Re: Crash in acpi_ns_validate_handle triggered by soundwire on Linux 5.10

4 Feb 2021


      czw., 4 lut 2021 o 13:11 Marcin Ślusarz marcin.slusarz@gmail.com napisał(a):
...
pon., 1 lut 2021 o 13:16 Marcin Ślusarz marcin.slusarz@gmail.com napisał(a):
...
pon., 1 lut 2021 o 12:43 Rafael J. Wysocki rafael@kernel.org napisał(a):
...
On Fri, Jan 29, 2021 at 9:03 PM Marcin Ślusarz marcin.slusarz@gmail.com wrote:
...
pt., 29 sty 2021 o 19:59 Marcin Ślusarz marcin.slusarz@gmail.com napisał(a):
...
czw., 28 sty 2021 o 15:32 Marcin Ślusarz marcin.slusarz@gmail.com napisał(a):
...
czw., 28 sty 2021 o 13:39 Rafael J. Wysocki rafael@kernel.org napisał(a):
> The only explanation for that I can think about (and which does not
> involve supernatural intervention so to speak) is a stack corruption
> occurring between these two calls in sdw_intel_acpi_cb().  IOW,
> something scribbles on the handle in the meantime, but ATM I have no
> idea what that can be.
I tried KASAN but it didn't find anything and kernel actually booted
successfully.
I investigated this and it looks like a compiler bug (or something nastier),
but I can't find where exactly registers get corrupted because if I add printks
the corruption seems on the printk side, but if I don't add them it seems
the value gets corrupted earlier.
(...)
...
I'm using gcc 10.2.1 from Debian testing.

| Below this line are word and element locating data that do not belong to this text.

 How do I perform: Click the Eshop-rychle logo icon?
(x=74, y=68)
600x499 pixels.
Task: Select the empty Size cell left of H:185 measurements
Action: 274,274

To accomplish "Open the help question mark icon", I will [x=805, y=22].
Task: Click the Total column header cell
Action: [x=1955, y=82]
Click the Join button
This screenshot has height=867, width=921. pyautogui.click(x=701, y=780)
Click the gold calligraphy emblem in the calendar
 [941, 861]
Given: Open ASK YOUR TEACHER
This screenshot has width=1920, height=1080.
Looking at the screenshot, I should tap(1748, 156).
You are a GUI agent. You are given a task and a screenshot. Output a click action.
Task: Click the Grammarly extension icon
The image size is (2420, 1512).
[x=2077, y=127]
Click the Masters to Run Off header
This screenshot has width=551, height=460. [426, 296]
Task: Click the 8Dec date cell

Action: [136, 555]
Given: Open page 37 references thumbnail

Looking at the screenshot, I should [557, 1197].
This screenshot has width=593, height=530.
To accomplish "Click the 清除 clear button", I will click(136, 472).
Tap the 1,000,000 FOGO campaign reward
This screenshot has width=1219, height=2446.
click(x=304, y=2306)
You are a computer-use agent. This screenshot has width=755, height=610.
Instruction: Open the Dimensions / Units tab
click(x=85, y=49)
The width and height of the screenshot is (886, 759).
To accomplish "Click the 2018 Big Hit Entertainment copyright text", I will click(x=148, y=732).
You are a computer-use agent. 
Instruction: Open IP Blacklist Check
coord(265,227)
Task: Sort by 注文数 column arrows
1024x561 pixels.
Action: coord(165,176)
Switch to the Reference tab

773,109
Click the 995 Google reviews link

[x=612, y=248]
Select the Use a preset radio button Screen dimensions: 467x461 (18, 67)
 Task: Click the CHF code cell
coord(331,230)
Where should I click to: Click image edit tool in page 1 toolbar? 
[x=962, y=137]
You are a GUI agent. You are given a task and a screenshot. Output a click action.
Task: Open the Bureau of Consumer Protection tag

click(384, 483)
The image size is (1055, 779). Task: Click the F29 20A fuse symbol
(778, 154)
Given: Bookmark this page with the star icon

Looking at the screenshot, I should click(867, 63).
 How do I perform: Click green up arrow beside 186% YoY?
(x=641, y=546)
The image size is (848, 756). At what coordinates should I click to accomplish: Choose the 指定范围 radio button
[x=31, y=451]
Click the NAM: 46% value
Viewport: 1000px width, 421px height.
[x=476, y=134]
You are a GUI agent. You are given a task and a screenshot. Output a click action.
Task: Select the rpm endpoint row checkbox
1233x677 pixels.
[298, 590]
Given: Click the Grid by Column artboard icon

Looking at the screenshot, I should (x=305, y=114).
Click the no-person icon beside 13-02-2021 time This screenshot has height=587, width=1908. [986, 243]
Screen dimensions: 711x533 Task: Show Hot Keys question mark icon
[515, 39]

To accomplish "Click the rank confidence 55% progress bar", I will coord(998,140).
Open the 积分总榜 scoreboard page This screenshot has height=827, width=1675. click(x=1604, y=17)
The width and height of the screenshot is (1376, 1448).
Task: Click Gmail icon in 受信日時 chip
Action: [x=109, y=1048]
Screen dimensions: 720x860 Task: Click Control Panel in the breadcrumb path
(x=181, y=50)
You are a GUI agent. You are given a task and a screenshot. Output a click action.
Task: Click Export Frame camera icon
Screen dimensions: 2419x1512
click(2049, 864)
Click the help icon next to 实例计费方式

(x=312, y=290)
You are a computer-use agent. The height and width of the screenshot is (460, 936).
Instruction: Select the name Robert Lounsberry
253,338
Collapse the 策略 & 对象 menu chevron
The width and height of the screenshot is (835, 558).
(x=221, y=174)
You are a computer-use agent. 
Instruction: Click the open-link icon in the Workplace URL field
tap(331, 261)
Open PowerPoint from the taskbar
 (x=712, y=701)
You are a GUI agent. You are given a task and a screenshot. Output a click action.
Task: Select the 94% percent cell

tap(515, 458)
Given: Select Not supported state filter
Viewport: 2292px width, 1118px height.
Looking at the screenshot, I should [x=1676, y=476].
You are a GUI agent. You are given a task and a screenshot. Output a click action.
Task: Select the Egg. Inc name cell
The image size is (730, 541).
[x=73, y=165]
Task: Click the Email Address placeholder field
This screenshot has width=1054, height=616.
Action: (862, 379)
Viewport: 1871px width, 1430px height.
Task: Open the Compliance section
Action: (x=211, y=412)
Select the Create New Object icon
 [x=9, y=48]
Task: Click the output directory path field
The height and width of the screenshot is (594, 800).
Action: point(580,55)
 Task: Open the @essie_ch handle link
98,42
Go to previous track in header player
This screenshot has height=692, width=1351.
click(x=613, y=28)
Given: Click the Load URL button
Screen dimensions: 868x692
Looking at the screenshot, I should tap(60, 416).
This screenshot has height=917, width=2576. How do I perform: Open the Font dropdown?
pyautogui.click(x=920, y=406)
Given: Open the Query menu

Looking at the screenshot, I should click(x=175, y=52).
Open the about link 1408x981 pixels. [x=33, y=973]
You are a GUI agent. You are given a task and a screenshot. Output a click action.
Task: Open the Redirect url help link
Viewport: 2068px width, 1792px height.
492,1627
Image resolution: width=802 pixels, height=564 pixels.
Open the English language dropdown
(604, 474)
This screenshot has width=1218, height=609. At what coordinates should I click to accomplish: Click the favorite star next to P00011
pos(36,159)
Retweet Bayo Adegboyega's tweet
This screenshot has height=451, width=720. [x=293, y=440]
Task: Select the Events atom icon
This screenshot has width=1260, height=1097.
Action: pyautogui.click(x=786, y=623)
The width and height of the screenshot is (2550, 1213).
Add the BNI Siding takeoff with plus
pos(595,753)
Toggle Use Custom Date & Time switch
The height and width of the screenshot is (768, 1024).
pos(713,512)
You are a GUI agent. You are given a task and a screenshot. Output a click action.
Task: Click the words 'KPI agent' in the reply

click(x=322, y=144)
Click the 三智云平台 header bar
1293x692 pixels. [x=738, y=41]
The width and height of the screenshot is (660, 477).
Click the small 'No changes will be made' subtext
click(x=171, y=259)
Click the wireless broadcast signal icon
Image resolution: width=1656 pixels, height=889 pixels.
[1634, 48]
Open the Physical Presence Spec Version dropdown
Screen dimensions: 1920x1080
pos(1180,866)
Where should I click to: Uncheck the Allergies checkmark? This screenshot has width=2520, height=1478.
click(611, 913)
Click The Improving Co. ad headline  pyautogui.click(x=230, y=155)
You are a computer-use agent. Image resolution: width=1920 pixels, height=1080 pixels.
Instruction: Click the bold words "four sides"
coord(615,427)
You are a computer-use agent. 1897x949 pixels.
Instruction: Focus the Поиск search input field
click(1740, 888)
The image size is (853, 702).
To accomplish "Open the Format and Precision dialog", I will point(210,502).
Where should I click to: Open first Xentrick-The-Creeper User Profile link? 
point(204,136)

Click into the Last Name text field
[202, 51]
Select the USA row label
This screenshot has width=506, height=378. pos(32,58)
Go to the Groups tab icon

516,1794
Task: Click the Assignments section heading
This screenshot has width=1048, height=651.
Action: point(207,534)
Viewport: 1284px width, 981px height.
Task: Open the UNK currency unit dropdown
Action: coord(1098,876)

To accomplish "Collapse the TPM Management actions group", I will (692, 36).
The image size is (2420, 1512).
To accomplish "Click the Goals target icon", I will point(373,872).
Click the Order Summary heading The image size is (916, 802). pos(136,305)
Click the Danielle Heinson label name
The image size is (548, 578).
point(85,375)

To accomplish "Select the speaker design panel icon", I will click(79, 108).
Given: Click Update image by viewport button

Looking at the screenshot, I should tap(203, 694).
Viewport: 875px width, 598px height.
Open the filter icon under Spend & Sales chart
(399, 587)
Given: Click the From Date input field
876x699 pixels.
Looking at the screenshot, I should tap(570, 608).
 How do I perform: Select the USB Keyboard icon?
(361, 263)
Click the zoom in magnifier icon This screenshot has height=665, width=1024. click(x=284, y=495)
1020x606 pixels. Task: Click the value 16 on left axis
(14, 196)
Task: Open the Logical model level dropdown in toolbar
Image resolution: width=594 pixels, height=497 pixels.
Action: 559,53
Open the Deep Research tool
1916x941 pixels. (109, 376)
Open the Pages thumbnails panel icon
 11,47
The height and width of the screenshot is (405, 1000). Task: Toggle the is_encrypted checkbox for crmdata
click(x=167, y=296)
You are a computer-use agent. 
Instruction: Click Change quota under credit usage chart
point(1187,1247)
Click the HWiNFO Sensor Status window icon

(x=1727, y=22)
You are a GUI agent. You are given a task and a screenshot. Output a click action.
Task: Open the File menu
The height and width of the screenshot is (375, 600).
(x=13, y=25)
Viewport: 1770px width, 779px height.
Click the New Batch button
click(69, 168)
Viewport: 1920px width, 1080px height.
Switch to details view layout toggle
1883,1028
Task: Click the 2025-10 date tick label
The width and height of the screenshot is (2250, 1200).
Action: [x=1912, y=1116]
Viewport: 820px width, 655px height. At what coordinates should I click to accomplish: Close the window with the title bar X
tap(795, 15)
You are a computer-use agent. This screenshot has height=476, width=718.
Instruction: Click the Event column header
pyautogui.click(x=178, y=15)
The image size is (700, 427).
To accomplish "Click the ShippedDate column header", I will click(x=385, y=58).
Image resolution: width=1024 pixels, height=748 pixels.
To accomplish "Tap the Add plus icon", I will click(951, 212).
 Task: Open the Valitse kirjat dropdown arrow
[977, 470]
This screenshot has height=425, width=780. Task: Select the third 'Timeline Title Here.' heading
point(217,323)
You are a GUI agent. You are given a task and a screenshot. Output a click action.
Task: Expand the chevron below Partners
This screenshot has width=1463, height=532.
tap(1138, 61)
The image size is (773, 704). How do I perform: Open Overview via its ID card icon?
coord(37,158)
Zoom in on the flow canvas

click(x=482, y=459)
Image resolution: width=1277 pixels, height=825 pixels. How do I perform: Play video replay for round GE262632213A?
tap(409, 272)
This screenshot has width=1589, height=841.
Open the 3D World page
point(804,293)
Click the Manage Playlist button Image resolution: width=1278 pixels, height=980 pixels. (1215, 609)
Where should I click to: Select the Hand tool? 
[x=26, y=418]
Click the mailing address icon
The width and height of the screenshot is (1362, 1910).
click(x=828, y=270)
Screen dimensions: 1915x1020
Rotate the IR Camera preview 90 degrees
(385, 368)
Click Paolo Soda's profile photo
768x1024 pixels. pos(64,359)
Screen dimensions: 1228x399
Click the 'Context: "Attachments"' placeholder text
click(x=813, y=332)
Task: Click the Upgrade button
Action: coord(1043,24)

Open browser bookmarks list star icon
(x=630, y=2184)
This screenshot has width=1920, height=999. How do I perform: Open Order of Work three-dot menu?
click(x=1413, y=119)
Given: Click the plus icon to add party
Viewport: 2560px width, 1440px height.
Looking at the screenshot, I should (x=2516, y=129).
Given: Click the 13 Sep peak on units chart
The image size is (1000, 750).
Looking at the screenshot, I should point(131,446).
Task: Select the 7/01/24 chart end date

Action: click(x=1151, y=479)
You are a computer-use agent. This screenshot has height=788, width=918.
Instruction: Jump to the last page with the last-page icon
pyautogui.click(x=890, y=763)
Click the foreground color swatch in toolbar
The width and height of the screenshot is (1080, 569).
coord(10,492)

Someone on IRC, after hearing only that "gcc miscompiles the kernel",
suggested disabling CONFIG_STACKPROTECTOR_STRONG.
It helped indeed and it matches my observations, so it's quite likely it
is the culprit.
What do we do now?
Figure out why the stack protection kicks in, I suppose.
The target object is not on the stack, so if the pointer to it is
valid (we need to verify somehow that it is indeed), dereferencing it
shouldn't cause the stack protection to trigger.
Well, the problem is not that stack protector finds something, but
the feature itself corrupts some registers.
I retract this statement.
Originally I based it on this piece of code:
   0xffffffff815781f0 <+35>:    mov    %r12,%rdx
   0xffffffff815781f3 <+38>:    mov    $0xffffffff81eca4c0,%rsi
   0xffffffff815781fa <+45>:    mov    $0xffffffff82146d46,%rdi
   0xffffffff81578201 <+52>:    call   0xffffffff818909f1 <printk>
   0xffffffff81578206 <+57>:    cmpb   $0xf,0x8(%r12)
where crash is on the last line and I supposedly could see the message
printed by printk with the correct value of %r12.
However, after attaching kgdb+kgdboe (it's so much pain...) to the kernel
I discovered that someting corrupts memory so much that the formatting
string becomes "", which means that I don't actually see the output of printk.
Oh crap, I can't reproduce it anymore. I might have tried this before
I disabled KALSR, which would explain why I've seen "" as a formatting
string. (because 0xffffffff82146d46 would not be the real address of it)